Find the line that contains "Where should I"; please output it and each line after it, exactly as shown, up to the end of the entries below, skipping pictures.

INPUT DATA.
● ● ● ●

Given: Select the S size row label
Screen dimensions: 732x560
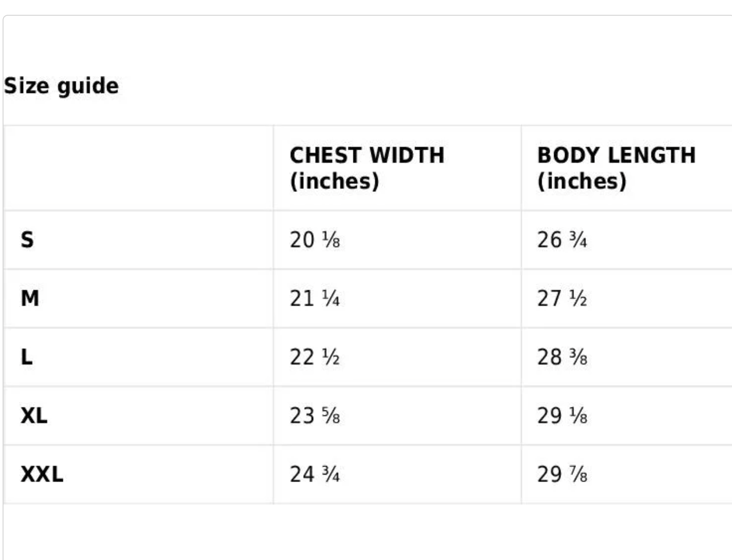Looking at the screenshot, I should (x=27, y=240).
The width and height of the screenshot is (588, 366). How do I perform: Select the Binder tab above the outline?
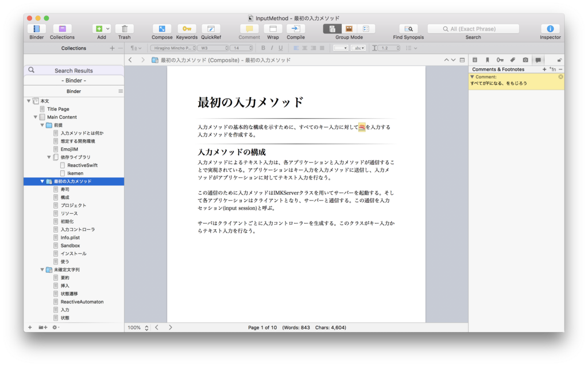[x=74, y=91]
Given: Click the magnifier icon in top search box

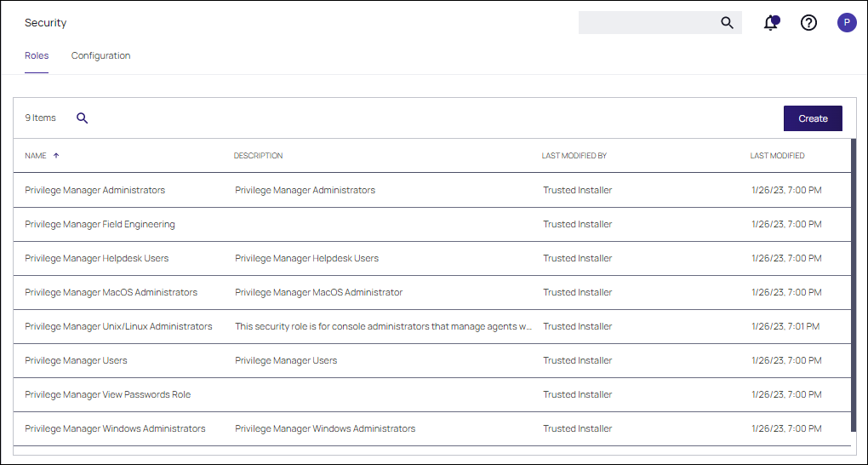Looking at the screenshot, I should 727,23.
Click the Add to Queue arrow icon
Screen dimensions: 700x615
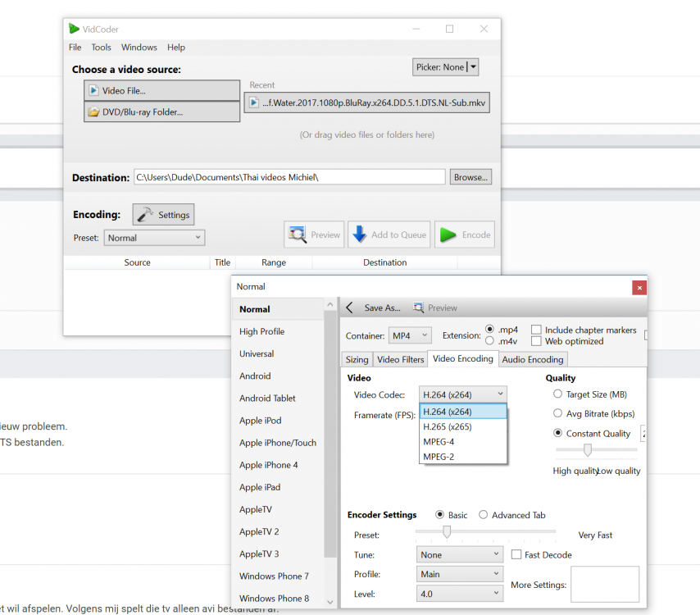[359, 235]
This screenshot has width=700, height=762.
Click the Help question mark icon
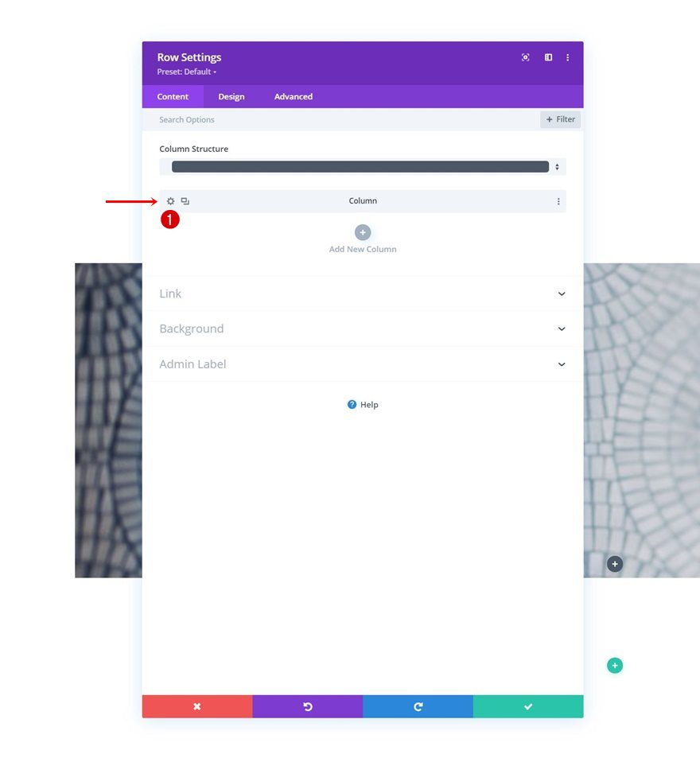coord(352,405)
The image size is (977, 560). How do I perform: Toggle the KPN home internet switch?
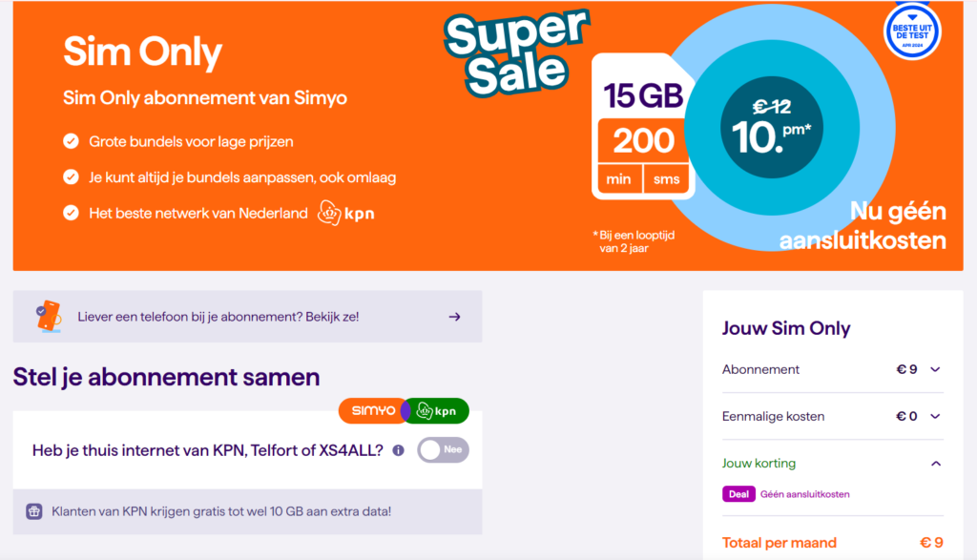click(x=443, y=450)
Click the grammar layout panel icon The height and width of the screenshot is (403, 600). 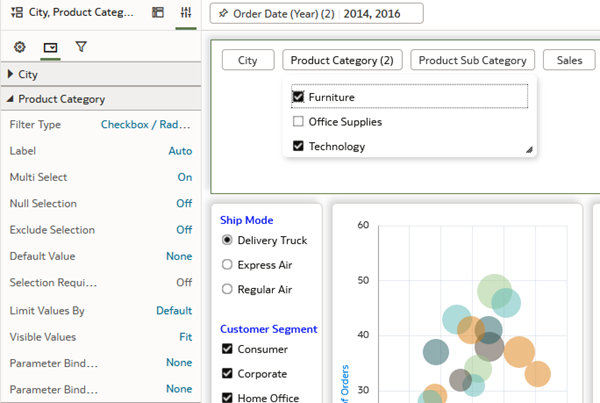tap(158, 13)
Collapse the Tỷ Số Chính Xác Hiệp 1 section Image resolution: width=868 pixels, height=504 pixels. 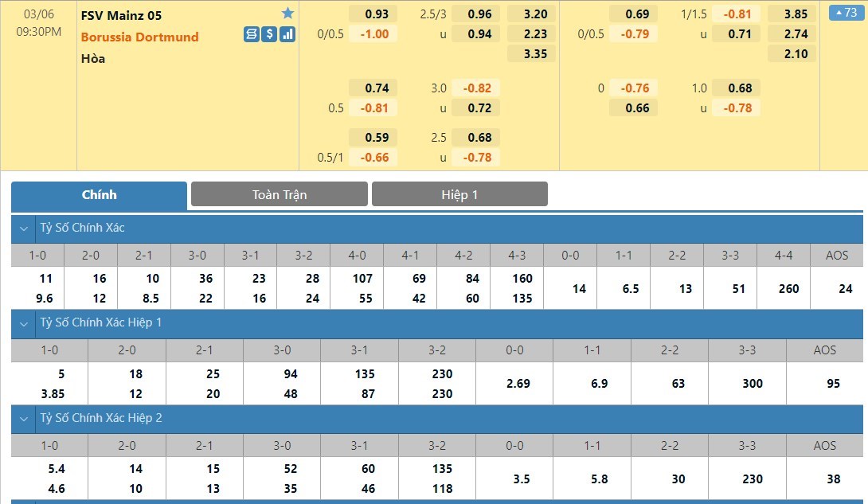click(24, 323)
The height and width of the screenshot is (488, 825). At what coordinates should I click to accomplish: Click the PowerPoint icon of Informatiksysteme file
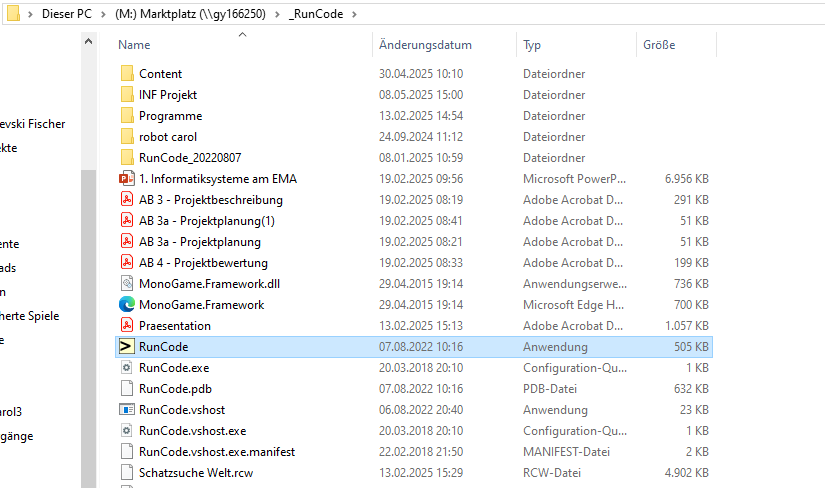click(x=127, y=179)
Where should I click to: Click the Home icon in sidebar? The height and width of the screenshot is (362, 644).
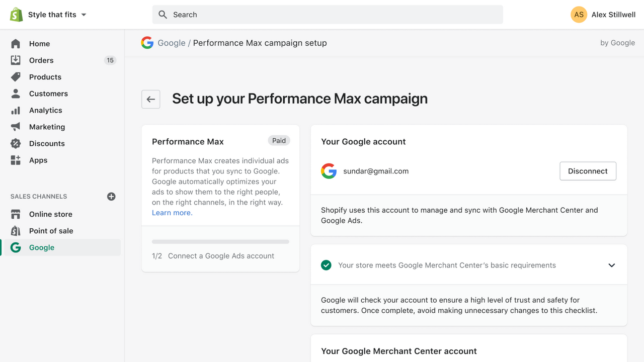pyautogui.click(x=16, y=44)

● ● ● ●

TASK RESPONSE.
Where should I click to: Click the Home icon in sidebar? The height and width of the screenshot is (362, 644).
pyautogui.click(x=16, y=44)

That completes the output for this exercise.